Now - and I apologize if I'm reading this wrong, this is a little more advanced C/C++ code than I'm used to - as I understand it, the FLATDATA call interprets the raw bytes of a CBlock object as an array (stream??) of characters.  The CBlock::WriteToDisk method writes the constant 4-byte message header (0xf9, 0xbe, 0xb4, 0xd9), the size of the CBlock object in bytes, and then the FLATDATA of the CBlock it's writing to disk - which is just the raw bytes of the CBlock object.  So after the header, the data written to file is byte-for-byte the same as the CBlock object represented in memory.  Also, if I'm reading it correctly, CBlock::ReadFromFile copies those bytes directly into the space allocated for a CBlock object in memory to re-create the block.  Is this correct?

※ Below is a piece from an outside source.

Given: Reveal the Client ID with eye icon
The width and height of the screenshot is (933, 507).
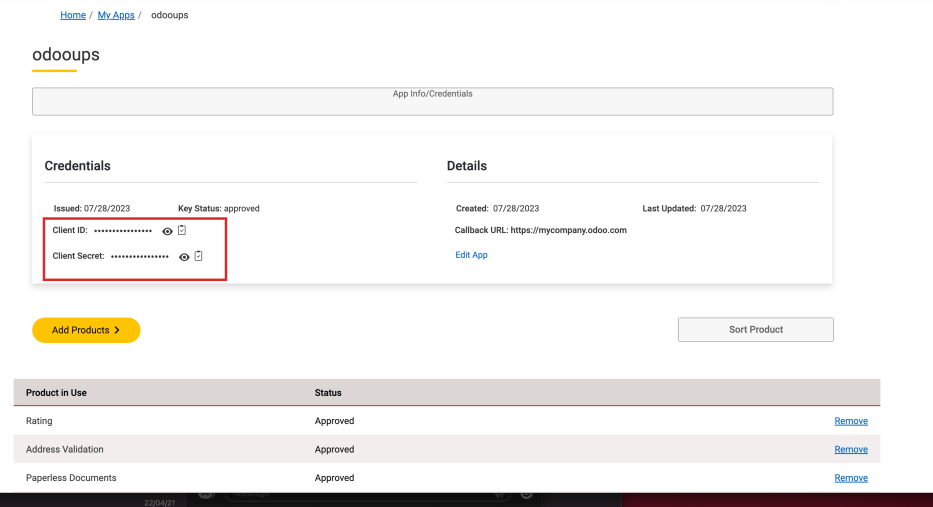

Related question - I am under the impression that the exact way an instance of a C++ class is represented internally not guaranteed under standards; compiling a program with different compilers or different optimization flags can change the order in which member variables are stored in memory, and some debug mode compilers even add a few bytes between member variables to make memory inspection easier.  I'm not positive about this, it's just something I've picked up and never seriously questioned.